Entre las muchas sentencias de nuestro Séneca, hay una que viene muy al caso: "Lo importante no es qué soportas, sino de qué manera". Necesitamos muchas dosis de estoicismo en un país que vive inmerso en lo que ya se llama "la cultura de la queja". Los españoles nos quejamos por todo. Vivimos en un estado de queja permanente. Es verdad que en esta insólita y dolorosa situación tenemos -unos mucho más que otros- razones de sobra para quejarnos. Las redes sociales han amplificado las quejas hasta el punto de convertirse en una salmodia deprimente, indignante, insoportable. Más que animar a trabajar a quien tiene que hacerlo, y lo está haciendo con una dedicación admirable, lo que hacemos es hundirle en la miseria con nuestros lamentos y críticas. Somos un inmenso corro de mirones desocupados en torno a una obra, escrutando cada paso de los diligentes operarios.

Nos quejamos de que la oposición hace oposición, de que los nacionalistas hacen nacionalismo, de que el Gobierno ha reaccionado tarde, de que no lo tuviera previsto, de que no somos tan eficaces como Alemania o Corea, de que todo está politizado, de que Sánchez habla demasiado, de que Sánchez no da la cara, de que el Rey aprovecha la pandemia para esconder la crisis de la institución, de que la izquierda aprovecha para minar la monarquía, de que nuestro sector es el más perjudicado, de la militarización de la crisis, de que somos poco contundentes, de que el ejército esté en la calle, del crack económico que nos espera a la vuelta de la esquina, de las caceroladas, de los aplausos...

Qué fatiga.
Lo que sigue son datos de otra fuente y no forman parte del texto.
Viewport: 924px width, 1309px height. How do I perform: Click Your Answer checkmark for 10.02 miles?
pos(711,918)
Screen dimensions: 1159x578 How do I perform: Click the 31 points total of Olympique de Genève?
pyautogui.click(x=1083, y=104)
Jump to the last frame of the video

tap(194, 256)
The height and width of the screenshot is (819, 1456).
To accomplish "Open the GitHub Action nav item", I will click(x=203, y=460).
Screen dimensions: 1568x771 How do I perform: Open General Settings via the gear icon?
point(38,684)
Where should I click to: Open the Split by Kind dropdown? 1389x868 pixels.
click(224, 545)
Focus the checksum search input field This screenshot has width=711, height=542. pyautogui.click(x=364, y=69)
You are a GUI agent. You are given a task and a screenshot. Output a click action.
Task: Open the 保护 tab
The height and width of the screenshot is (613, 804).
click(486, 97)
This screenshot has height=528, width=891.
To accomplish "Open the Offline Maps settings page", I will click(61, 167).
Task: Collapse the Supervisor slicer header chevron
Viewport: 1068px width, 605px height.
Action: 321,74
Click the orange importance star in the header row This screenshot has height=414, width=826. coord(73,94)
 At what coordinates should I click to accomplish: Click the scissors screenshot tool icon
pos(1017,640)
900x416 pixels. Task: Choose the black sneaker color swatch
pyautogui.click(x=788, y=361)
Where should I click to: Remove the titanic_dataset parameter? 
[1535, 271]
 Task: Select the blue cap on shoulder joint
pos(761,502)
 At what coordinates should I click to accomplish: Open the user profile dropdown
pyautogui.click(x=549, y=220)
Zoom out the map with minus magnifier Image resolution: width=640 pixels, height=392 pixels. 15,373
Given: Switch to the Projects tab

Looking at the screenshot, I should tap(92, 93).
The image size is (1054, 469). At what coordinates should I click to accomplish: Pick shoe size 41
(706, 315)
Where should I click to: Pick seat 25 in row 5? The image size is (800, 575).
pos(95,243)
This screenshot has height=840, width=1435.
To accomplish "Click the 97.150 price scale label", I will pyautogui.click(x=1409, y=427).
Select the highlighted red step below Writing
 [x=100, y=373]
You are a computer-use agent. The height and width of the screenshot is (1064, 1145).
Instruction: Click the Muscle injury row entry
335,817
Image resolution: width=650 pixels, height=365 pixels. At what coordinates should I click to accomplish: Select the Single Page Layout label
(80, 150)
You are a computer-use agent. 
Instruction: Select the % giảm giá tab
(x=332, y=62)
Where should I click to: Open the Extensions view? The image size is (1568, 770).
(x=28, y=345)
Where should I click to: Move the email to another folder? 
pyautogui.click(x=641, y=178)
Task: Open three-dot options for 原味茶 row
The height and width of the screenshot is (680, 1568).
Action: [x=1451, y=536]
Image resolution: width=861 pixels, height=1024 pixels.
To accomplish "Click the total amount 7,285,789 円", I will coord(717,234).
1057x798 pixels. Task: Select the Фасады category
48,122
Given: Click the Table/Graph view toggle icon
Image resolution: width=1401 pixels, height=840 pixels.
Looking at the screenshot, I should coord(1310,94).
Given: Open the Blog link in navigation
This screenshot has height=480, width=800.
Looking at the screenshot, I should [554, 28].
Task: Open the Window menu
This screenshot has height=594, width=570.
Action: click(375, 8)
Nos quejamos hasta de nosotros mismos, de ser como somos: insolidarios, pícaros y poco disciplinados. Nos quejamos hasta de los que se quejan, como me quejo yo ahora mismo. Así es imposible trabajar. La crítica siempre es saludable, pero hay que dejar a los actores que acaben la obra. No podemos criticar en mitad de la función. No sería justo. Ni lo actores van a corregirse sobre la marcha, ni damos posibilidad a un desenlace sorprendente que salve la función entera.

Sabemos más que nadie. Sin más información que la de las redes sociales, nos atrevemos a decirle al presidente del Gobierno cuándo tiene que decretar el estado de alarma, si el confinamiento es duro o blando, si tiene que hablar al país todos los días o no, si debe adoptar un semblante serio o relajado, si 200.000 millones para prevenir el desastre económico son pocos o muchos.

Nos atrevemos incluso a recetar o desaconsejar medicamentos alegremente, a decirle a la prensa de lo que tiene que informar y de lo que no o a decirle al Banco Central Europeo cuantos activos debe comprar. Esto no es fútbol. Ya no es que cada español llevemos dentro un seleccionador nacional. Es que cada uno de los españoles llevamos dentro un presidente del Gobierno, un líder de la oposición y varios premios Nobel de Medicina y de Economía. No es de extrañar que con frecuencia mostremos claros síntomas de esquizofrenia.

La pasada semana, contaba Iñaki Gil, corresponsal de 'El Mundo' en París, que en Francia siguen un método para las situaciones de crisis que han bautizado como la union sacrée. Se viene utilizando desde la Primera Guerra Mundial y consiste en una comunión entre el pueblo y el presidente que incluye una tregua política en los momentos de extrema gravedad. Un amigo me alertó de que el método no funcionaría en España, porque aquí lo sagrado aún nos huele a incienso y sacristía, a diferencia de la muy laica Francia.

Tal vez no una unión sagrada, pero al menos una tregua, un cese de hostilidades, un ayuno de quejas mientras dure la guerra, nos vendría bien. Mejor descarguemos nuestras iras contra el virus y dejemos trabajar a quienes nosotros mismos les hemos encomendado tan ardua tarea. Hasta "los primates afrontan los peligros cooperando", recordaba el fin de semana un prestigioso naturalista holandés. No deberíamos retroceder en la evolución.